§ **About this task**:
In the data below, find each line carrying the string "account" and copy it out.
── Input for this task
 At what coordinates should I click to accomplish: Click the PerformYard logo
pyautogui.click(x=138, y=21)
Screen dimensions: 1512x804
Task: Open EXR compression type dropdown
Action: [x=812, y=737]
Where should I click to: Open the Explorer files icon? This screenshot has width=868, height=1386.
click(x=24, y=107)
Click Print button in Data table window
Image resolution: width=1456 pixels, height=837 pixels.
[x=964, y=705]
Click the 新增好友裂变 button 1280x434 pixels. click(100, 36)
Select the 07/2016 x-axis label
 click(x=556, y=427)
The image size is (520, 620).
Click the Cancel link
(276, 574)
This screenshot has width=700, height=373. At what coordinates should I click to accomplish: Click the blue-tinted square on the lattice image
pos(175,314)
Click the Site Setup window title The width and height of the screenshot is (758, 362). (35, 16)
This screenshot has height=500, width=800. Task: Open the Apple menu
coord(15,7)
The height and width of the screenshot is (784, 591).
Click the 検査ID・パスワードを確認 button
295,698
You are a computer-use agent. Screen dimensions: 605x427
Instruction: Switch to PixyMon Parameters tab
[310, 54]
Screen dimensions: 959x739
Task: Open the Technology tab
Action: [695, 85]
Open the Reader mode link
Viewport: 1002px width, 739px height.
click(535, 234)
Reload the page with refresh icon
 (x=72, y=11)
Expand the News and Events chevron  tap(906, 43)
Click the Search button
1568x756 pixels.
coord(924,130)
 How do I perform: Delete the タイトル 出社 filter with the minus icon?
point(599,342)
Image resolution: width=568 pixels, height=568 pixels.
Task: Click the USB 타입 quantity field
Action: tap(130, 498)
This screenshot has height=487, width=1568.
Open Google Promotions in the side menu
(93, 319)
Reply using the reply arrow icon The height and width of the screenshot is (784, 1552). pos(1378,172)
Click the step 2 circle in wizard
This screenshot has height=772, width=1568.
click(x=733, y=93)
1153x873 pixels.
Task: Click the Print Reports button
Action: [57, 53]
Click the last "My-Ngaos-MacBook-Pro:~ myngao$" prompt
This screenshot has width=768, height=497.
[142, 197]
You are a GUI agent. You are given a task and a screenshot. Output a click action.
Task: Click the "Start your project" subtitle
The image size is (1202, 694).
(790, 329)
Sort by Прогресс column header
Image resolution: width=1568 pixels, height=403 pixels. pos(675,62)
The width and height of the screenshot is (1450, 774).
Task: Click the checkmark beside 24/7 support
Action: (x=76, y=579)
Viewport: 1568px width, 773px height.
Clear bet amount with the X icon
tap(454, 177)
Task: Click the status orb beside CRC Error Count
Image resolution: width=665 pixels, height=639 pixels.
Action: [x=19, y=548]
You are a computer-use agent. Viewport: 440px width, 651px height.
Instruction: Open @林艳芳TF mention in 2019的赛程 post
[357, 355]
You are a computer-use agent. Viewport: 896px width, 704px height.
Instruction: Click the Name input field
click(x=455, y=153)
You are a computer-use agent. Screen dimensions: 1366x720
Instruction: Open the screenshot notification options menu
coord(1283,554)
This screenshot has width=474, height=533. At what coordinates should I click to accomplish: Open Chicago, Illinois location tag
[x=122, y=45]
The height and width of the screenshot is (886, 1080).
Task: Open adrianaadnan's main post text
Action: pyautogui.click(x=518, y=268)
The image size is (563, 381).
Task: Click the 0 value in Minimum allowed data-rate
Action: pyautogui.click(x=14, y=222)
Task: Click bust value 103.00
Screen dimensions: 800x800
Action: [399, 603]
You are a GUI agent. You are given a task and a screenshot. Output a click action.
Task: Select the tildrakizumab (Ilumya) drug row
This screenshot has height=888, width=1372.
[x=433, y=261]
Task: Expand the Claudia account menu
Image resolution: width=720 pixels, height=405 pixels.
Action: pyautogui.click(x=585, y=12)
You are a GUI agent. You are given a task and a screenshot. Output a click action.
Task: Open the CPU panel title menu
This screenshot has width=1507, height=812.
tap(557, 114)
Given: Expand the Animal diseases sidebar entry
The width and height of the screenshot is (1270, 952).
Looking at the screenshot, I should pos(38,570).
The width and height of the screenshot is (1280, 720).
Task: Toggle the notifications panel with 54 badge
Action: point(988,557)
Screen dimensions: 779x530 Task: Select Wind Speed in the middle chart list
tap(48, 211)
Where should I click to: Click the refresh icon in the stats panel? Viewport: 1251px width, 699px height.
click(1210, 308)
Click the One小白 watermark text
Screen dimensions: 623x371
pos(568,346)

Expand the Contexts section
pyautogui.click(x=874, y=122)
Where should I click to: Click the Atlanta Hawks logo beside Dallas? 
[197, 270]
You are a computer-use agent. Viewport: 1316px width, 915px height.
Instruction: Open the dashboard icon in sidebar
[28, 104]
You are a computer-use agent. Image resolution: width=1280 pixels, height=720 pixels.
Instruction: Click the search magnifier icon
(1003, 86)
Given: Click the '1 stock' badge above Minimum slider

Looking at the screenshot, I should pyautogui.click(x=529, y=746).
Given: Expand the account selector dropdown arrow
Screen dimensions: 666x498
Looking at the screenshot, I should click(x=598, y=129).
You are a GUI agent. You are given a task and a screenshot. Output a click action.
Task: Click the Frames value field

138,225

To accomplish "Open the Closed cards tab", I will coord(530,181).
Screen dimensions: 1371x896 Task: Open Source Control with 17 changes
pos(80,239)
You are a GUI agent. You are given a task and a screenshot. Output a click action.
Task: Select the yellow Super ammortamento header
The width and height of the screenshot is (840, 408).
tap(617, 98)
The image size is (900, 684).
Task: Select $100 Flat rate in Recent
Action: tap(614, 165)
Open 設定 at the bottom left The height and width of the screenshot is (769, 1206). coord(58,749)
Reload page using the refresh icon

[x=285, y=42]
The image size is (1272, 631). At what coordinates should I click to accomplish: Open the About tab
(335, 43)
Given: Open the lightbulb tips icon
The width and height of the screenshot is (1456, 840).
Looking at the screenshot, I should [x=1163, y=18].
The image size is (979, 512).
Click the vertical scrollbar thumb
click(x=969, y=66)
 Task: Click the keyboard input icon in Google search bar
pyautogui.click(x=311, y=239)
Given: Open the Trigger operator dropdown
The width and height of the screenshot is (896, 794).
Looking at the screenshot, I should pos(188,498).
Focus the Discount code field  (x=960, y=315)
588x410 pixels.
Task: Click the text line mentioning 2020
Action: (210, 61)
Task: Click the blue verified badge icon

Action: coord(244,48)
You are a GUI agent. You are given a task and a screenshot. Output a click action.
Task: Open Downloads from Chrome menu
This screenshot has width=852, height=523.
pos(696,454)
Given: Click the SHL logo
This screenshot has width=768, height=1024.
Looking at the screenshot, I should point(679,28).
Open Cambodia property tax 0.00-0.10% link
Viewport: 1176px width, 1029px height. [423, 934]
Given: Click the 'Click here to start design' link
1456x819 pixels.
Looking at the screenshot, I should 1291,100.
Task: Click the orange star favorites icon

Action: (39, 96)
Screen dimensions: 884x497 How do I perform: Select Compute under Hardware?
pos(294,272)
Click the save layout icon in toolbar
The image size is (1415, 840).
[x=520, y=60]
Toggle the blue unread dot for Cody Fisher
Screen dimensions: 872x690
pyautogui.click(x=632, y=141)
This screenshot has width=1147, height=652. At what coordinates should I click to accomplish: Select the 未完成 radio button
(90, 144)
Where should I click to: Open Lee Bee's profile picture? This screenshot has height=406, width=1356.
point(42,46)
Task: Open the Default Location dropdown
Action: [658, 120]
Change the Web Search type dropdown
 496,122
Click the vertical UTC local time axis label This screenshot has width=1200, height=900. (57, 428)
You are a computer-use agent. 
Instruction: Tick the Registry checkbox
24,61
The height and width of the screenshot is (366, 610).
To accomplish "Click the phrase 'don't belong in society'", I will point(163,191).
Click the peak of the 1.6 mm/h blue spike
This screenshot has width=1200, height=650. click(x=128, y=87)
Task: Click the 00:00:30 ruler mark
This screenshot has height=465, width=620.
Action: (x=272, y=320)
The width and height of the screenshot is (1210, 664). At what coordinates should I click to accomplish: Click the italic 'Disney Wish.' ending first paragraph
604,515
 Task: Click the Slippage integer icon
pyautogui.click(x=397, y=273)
────
§ **Solution below**:
Task: Expand the Claudia account menu
Given: Expand the account selector dropdown arrow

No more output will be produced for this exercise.